Why are there so many workers depressed at work? Maybe the answer lies in our genes and our great history. Indeed, inasmuch as anthropology can explain a lot regarding our evolution and how we reach our current situation, it can also explain our current failures and mismatches with modern life.
Throughout human history, people have been working mainly as hunter-gatherers, more recently, as farmers or craftsmen and craftswomen and, even more recently as employees or members of huge organizations (army, corporations, government administration etc.). Mankind is commonly dated from 3 to 4 millions of years; before that, we seemed to be closer to apes rather than modern humans. Due to the recent period human sedentarization through agriculture, which started only 10 000 years ago, we can assert that we are more adapted to small groups and works than imply a great versatility. Indeed, although many of us might be unaware of it, being a hunter-gatherer implies a lot of skills and knowledge that surpass the ones that are usually required in today’s occupations.

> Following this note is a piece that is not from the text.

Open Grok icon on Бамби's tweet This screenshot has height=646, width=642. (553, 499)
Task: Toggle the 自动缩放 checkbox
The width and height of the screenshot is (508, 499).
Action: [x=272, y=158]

This situation partly explains why more and more employees feel frustrated and unhappy at work. We don’t seem to use our full potential while working for big organizations because our work is reduced to a set of repetitive tasks in order to supposedly increase productivity. Operating under division of work by implementing divisions of tasks might lead to higher productivity for firm in a short-run but it may create an – existential – void among employees from whom humanity is somehow denied.